TECHNICAL FIELD OF THE INVENTION
This invention relates in general to microstrip antennas
and, more particularly, to a conformal channel monopole array antenna.
BACKGROUND OF THE INVENTION
Antennas with ultra-wide bandwidth have usually been too
large to consider for arrays. Examples are spirals and log-periodic slots. They
are also often inefficient because they are backed with absorber-filled cavities.
The absorber attenuates the received RF power by one-half. Still other ultra-wideband
antennas such as flared notches are very deep, resulting in unacceptable intrusion
into, or protrusion from the supporting structure. On the other hand, antennas that
are compact and amendable to conformal flush-mounting, are usually very narrowband.
Examples are cavity-backed slots and microstrip patches. Their bandwidths are typically
limited to less than 10%, or 1.1:1. Furthermore, their bandwidth decreases when
they are used in arrays.
SUMMARY OF THE INVENTION
According to an embodiment of the present invention, a
conformal channel monopole array antenna includes a base plate having a continuous
electrically conducting channel formed therein, and a substrate coupled to the base
plate. The substrate has a plurality of radiating elements formed on a first surface
thereof. Each radiating element includes a radiating portion, a feed line, and an
end load. The feed lines are configured to couple to a beamformer.
Embodiments of the invention provide a number of technical
advantages. Embodiments of the invention may include all, some, or none of these
advantages. For example, in one embodiment, a compact, low-profile antenna has moderate
bandwidth and is suitable for line-source arrays. Its gain vs. frequency performance
is comparable to spirals and log-periodic slots, but its compact size allows many
radiators to be packed together, so that they are less than one wavelength apart
at the highest frequency of operation.
Some applications may accept reduced efficiency at the
edges of the operating frequency band. For this extended-frequency coverage, it
may still be necessary that the antenna have low voltage standing wave ratio (VSWR),
even at the band edges, to prevent oscillations on the line connecting the antenna
to the electronic circuitry. For these situations, an antenna according to one embodiment
of the invention allows a convenient method for including a resistive end load for
The present invention achieves ultra-widebandwith (up to
10:1) with moderately high efficiency while remaining very shallow (approximately
.05 wavelengths at the lowest frequency).
Other technical advantages are readily apparent to one
skilled in the art from the following figures, descriptions, and claims.

_Data provided:_
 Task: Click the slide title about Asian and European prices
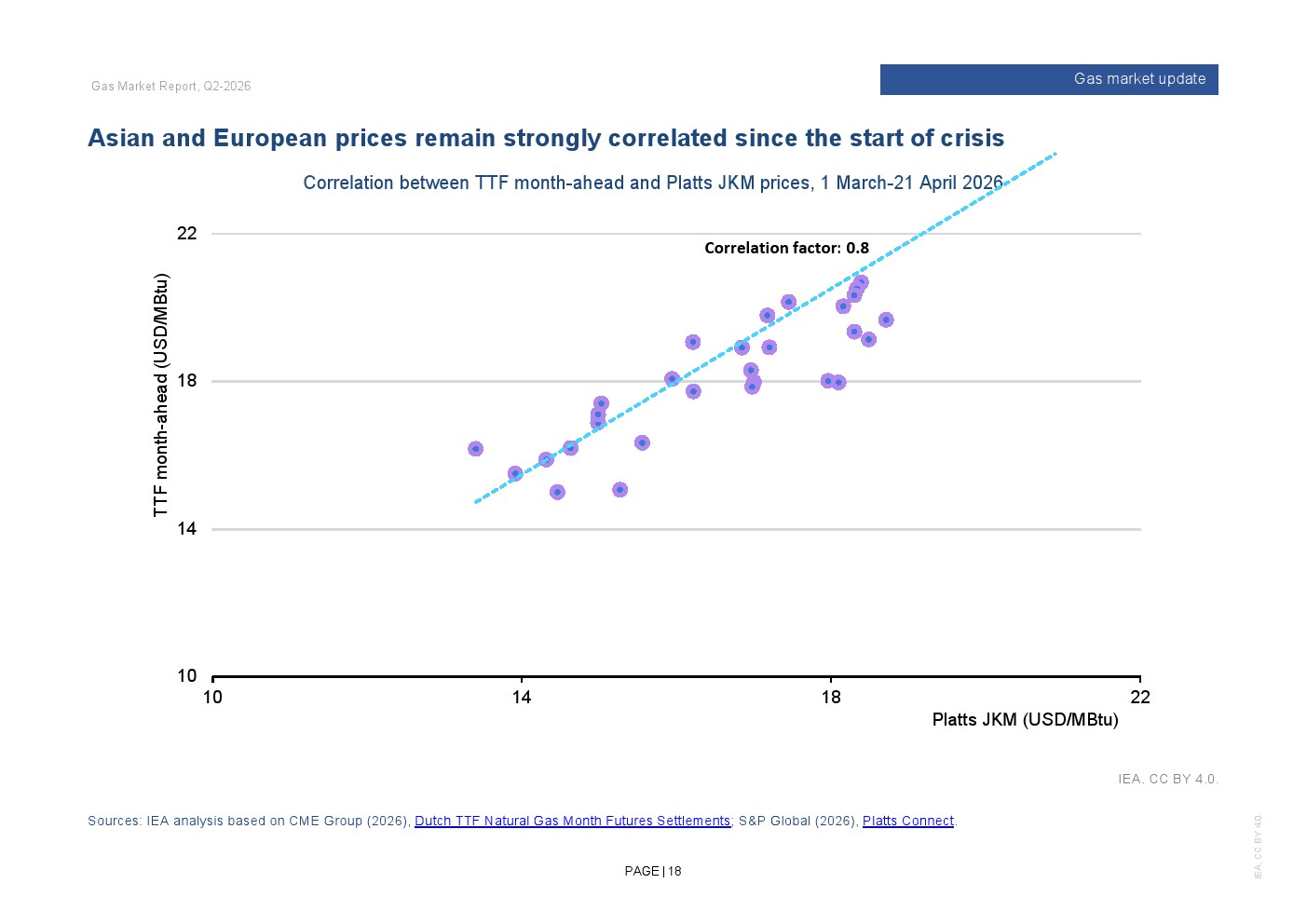point(546,138)

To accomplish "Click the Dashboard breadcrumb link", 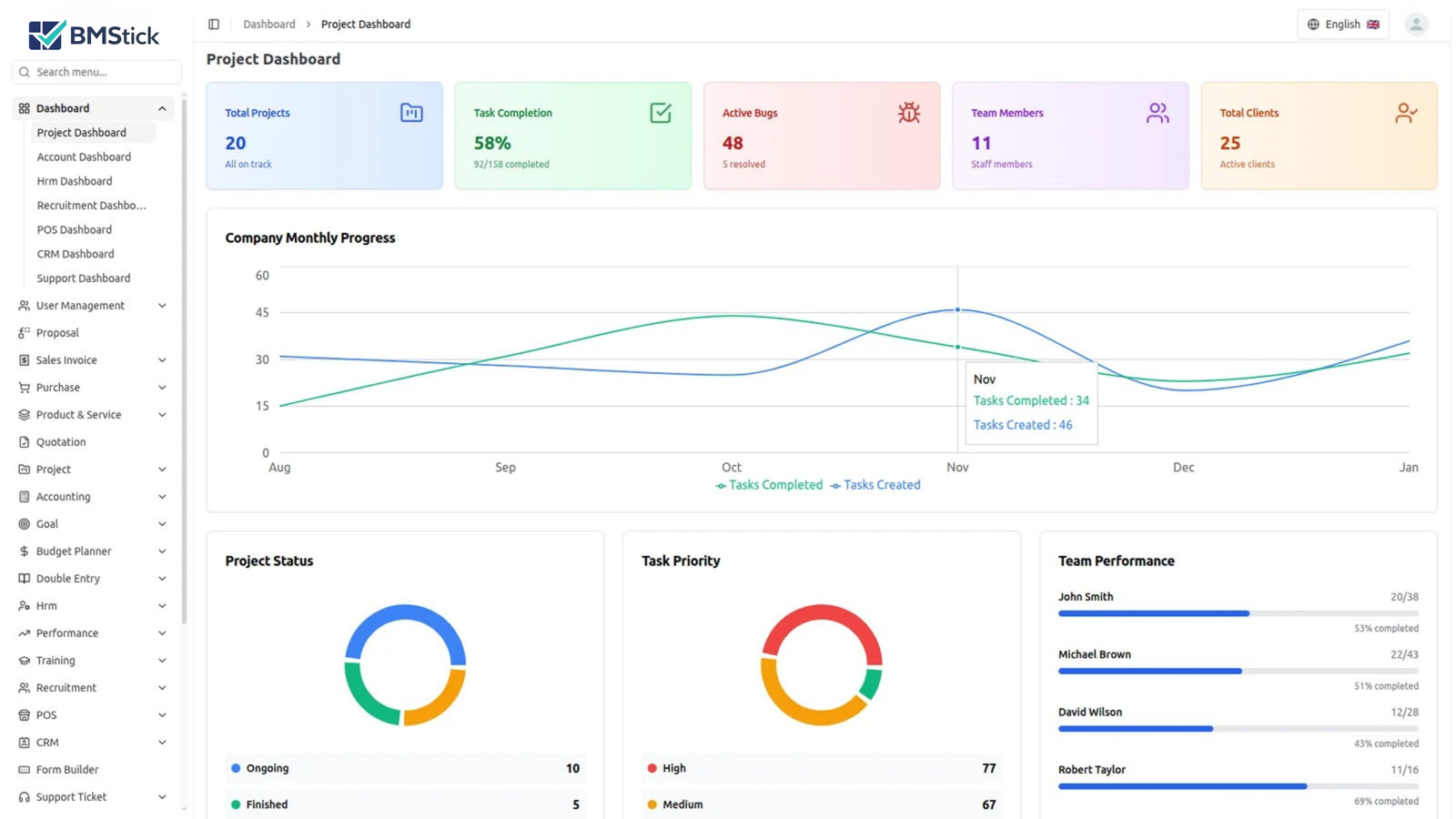I will point(268,25).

_Set task:_
In the antenna patent text, how shallow does the invention stay while reaching ultra-wide bandwidth?

_Finished exercise:_
Approximately .05 wavelengths at the lowest frequency.